### [Task objective]
Copy out all of the material below word for word, leaving out the pictures.

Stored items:
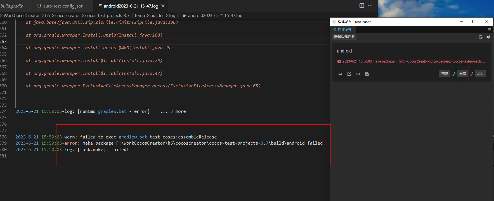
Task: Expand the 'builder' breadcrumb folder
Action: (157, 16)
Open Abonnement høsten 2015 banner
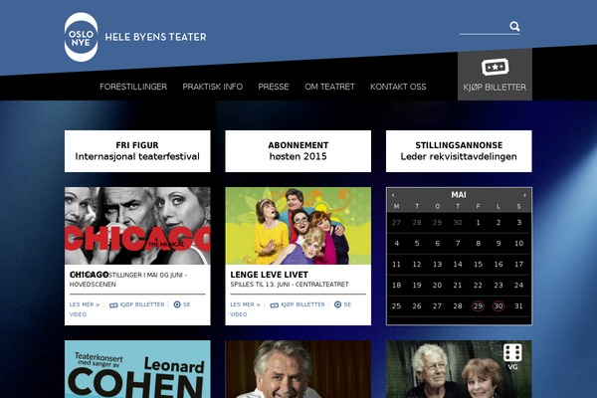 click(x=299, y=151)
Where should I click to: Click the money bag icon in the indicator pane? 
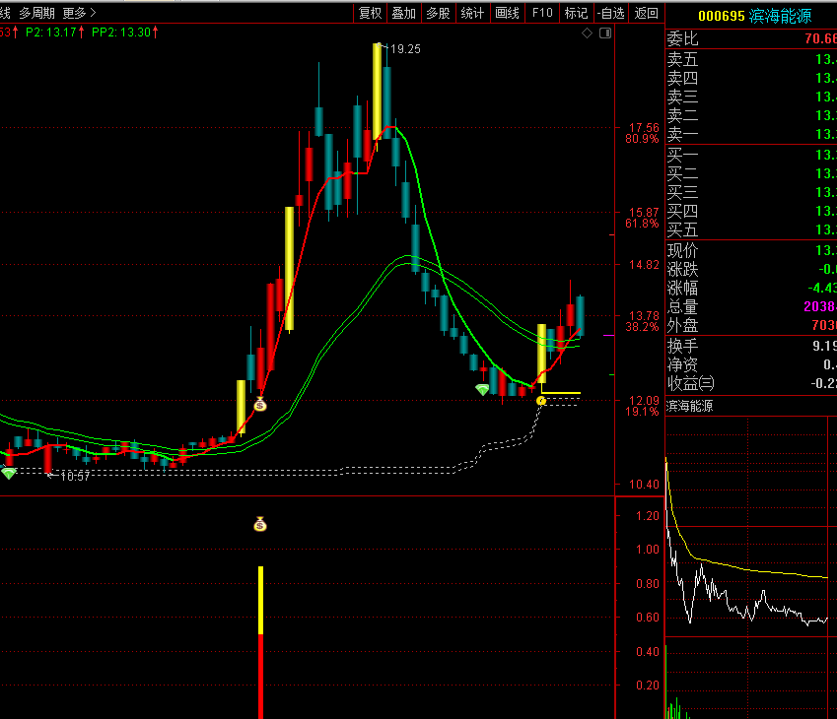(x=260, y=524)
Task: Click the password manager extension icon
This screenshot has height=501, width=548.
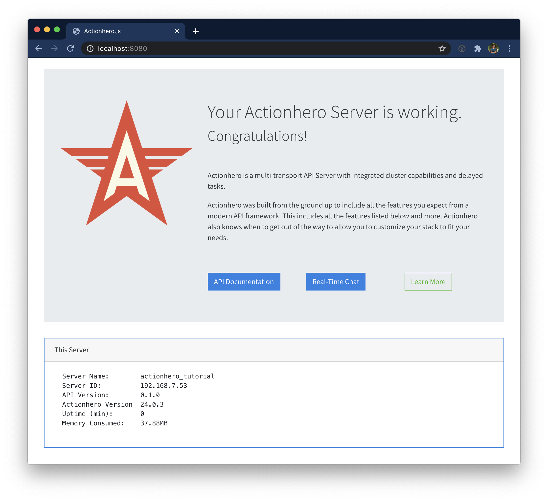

### [Expected output]
Task: Expand the 'builder' breadcrumb folder
Action: (157, 16)
Open Abonnement høsten 2015 banner
 click(x=299, y=151)
Where should I click to: Click the money bag icon in the indicator pane? 
(x=260, y=524)
Task: Click the password manager extension icon
This screenshot has height=501, width=548.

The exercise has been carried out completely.